→ **Goal of the exercise**: Copy all the records exactly; the complete set is the expected result.

→ **Available data**:

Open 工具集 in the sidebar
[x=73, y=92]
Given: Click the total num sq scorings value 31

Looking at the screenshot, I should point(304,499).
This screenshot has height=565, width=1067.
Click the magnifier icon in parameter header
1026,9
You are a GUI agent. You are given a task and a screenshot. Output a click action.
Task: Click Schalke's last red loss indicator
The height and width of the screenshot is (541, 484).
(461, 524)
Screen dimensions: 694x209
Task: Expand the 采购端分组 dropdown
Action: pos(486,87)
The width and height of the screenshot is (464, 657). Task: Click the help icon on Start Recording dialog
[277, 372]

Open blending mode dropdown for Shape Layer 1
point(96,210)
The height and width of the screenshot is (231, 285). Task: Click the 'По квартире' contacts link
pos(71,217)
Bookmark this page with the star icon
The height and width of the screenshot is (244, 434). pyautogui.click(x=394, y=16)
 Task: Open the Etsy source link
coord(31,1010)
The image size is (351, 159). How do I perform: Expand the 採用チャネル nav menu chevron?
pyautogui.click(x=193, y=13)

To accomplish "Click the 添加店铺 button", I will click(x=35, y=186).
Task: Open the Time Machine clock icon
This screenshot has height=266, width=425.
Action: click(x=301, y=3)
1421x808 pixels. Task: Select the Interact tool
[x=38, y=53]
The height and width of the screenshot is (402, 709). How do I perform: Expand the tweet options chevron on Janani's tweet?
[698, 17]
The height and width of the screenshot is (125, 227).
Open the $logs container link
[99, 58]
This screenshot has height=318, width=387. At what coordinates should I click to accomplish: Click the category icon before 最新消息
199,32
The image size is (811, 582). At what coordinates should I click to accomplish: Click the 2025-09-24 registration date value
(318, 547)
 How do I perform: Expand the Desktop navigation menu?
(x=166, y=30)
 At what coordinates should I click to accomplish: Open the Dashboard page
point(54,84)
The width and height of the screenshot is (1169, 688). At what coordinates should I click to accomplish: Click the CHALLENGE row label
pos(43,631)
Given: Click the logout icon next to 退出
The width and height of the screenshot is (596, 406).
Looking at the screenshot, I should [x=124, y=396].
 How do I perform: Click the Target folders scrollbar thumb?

→ **Task output**:
Open 工具集 in the sidebar
[x=73, y=92]
Given: Click the total num sq scorings value 31

Looking at the screenshot, I should point(304,499).
This screenshot has height=565, width=1067.
Click the magnifier icon in parameter header
1026,9
You are a GUI agent. You are given a task and a screenshot. Output a click action.
Task: Click Schalke's last red loss indicator
The height and width of the screenshot is (541, 484).
(461, 524)
Screen dimensions: 694x209
Task: Expand the 采购端分组 dropdown
Action: pos(486,87)
The width and height of the screenshot is (464, 657). Task: Click the help icon on Start Recording dialog
[277, 372]

Open blending mode dropdown for Shape Layer 1
point(96,210)
The height and width of the screenshot is (231, 285). Task: Click the 'По квартире' contacts link
pos(71,217)
Bookmark this page with the star icon
The height and width of the screenshot is (244, 434). pyautogui.click(x=394, y=16)
 Task: Open the Etsy source link
coord(31,1010)
The image size is (351, 159). How do I perform: Expand the 採用チャネル nav menu chevron?
pyautogui.click(x=193, y=13)

To accomplish "Click the 添加店铺 button", I will click(x=35, y=186).
Task: Open the Time Machine clock icon
This screenshot has height=266, width=425.
Action: click(x=301, y=3)
1421x808 pixels. Task: Select the Interact tool
[x=38, y=53]
The height and width of the screenshot is (402, 709). How do I perform: Expand the tweet options chevron on Janani's tweet?
[698, 17]
The height and width of the screenshot is (125, 227).
Open the $logs container link
[99, 58]
This screenshot has height=318, width=387. At what coordinates should I click to accomplish: Click the category icon before 最新消息
199,32
The image size is (811, 582). At what coordinates should I click to accomplish: Click the 2025-09-24 registration date value
(318, 547)
 How do I perform: Expand the Desktop navigation menu?
(x=166, y=30)
 At what coordinates should I click to accomplish: Open the Dashboard page
point(54,84)
The width and height of the screenshot is (1169, 688). At what coordinates should I click to accomplish: Click the CHALLENGE row label
pos(43,631)
Given: Click the logout icon next to 退出
The width and height of the screenshot is (596, 406).
Looking at the screenshot, I should [x=124, y=396].
 How do I perform: Click the Target folders scrollbar thumb?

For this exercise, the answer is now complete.